DPRD Jatim Siapkan Perda Layanan Transportasi Sewa Berbasis Aplikasi

by -4 Views
Wartawan: Ady Prayitno
Editor: Herry W. Sulaksono
aston banyuwangi
aston banyuwangi

Surabaya, seblang.comDPRD Jawa Timur melalui Badan Pembentukan Peraturan Daerah (Bapemperda) bersama Komisi A dan Komisi D menggelar rapat koordinasi dengan sejumlah perangkat daerah, yakni Biro Hukum, Dinas Kominfo Jatim, Dinas Perhubungan Jatim, Badan Kesatuan Bangsa dan Politik (Bakesbangpol), Satpol PP, serta perwakilan Dobrak Jatim. Agenda tersebut membahas aspirasi ribuan pengemudi ojek online terkait dugaan pelanggaran yang dilakukan aplikator Angkutan Sewa Khusus (ASK) yang hingga kini belum pernah dijatuhi sanksi sehingga dinilai merugikan mitra pengemudi.

Ketua Bapemperda DPRD Jatim, Yordan Batara Goa, menyatakan pihaknya berupaya mengakomodasi aspirasi Dobrak Jatim sekaligus mencari solusi agar aplikator yang melanggar Surat Keputusan (SK) Gubernur Jatim dapat dikenai sanksi.

Sebelumnya, kata Yordan, Pemprov Jatim telah dua kali mengirim surat kepada Kementerian Komunikasi dan Digital (Komdigi), yakni pada Maret 2022 dan Mei 2025, terkait pemberian sanksi kepada perusahaan aplikasi yang terbukti melanggar aturan tarif ojek online yang berlaku di Jawa Timur.

“Hasilnya, pertama kami sepakat agar Gubernur Jatim segera kembali bersurat ke Kementerian Komdigi agar memberikan sanksi kepada aplikator yang terbukti melanggar,” ujarnya.

Karena itu, pihaknya meminta Dishub Jatim selaku ketua tim pengawasan transportasi berbasis elektronik segera membuat surat rekomendasi kepada gubernur agar Pemprov Jatim dapat segera mengirim surat resmi ke Kementerian Komdigi terkait pelanggaran yang dilakukan aplikator.

Kedua, lanjut politikus Fraksi PDI Perjuangan tersebut, DPRD Jatim akan segera menyusun Perda inisiatif tentang layanan transportasi sewa berbasis aplikasi.

Provinsi Lampung sudah memiliki perda.

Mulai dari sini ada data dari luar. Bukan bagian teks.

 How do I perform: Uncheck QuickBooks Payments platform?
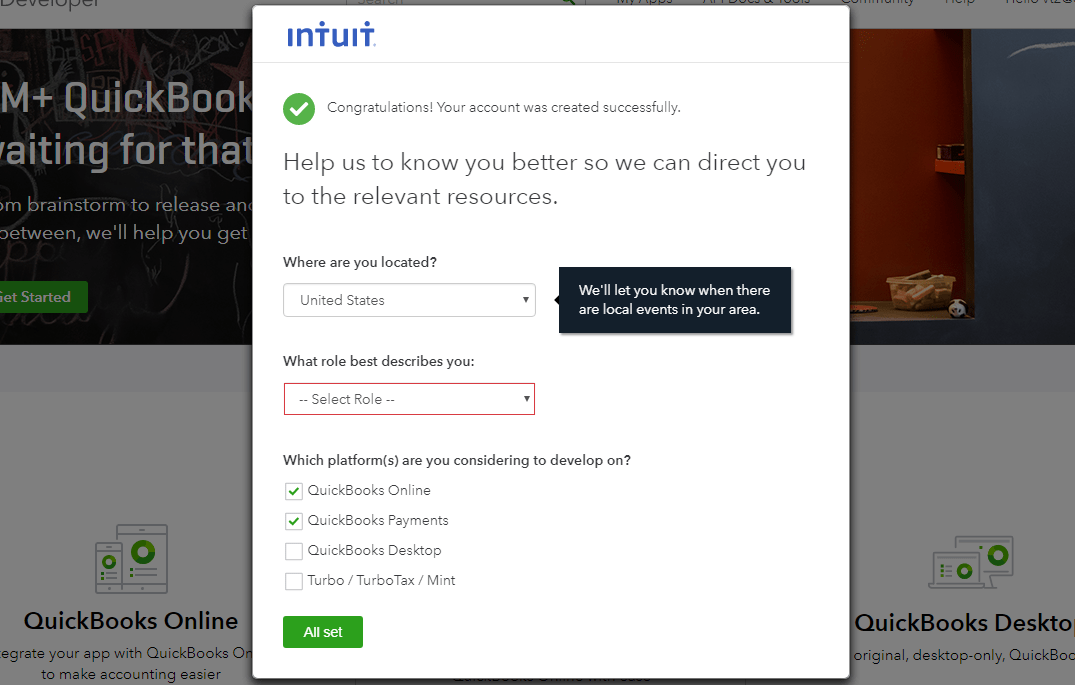coord(293,521)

Bahkan Provinsi Bali dari sekadar pergub kini ditingkatkan menjadi perda dan sedang dalam pembahasan. Kenapa Jatim tidak bisa membuat perda serupa,” tegas Yordan.

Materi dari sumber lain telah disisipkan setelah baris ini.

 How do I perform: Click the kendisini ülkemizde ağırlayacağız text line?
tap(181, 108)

“Konsepsi terkait Raperda layanan transportasi sewa berbasis aplikasi kami serahkan kepada tenaga ahli Bapemperda. Kami juga meminta masukan dari Dobrak Jatim untuk memperkuat naskah akademis nantinya,” imbuhnya.

Ketua Komisi D DPRD Jatim, Abdul Halim, mengapresiasi langkah Dobrak Jatim yang langsung berkoordinasi dengan Bapemperda terkait kajian akademis dalam upaya melahirkan Raperda Ojek Online.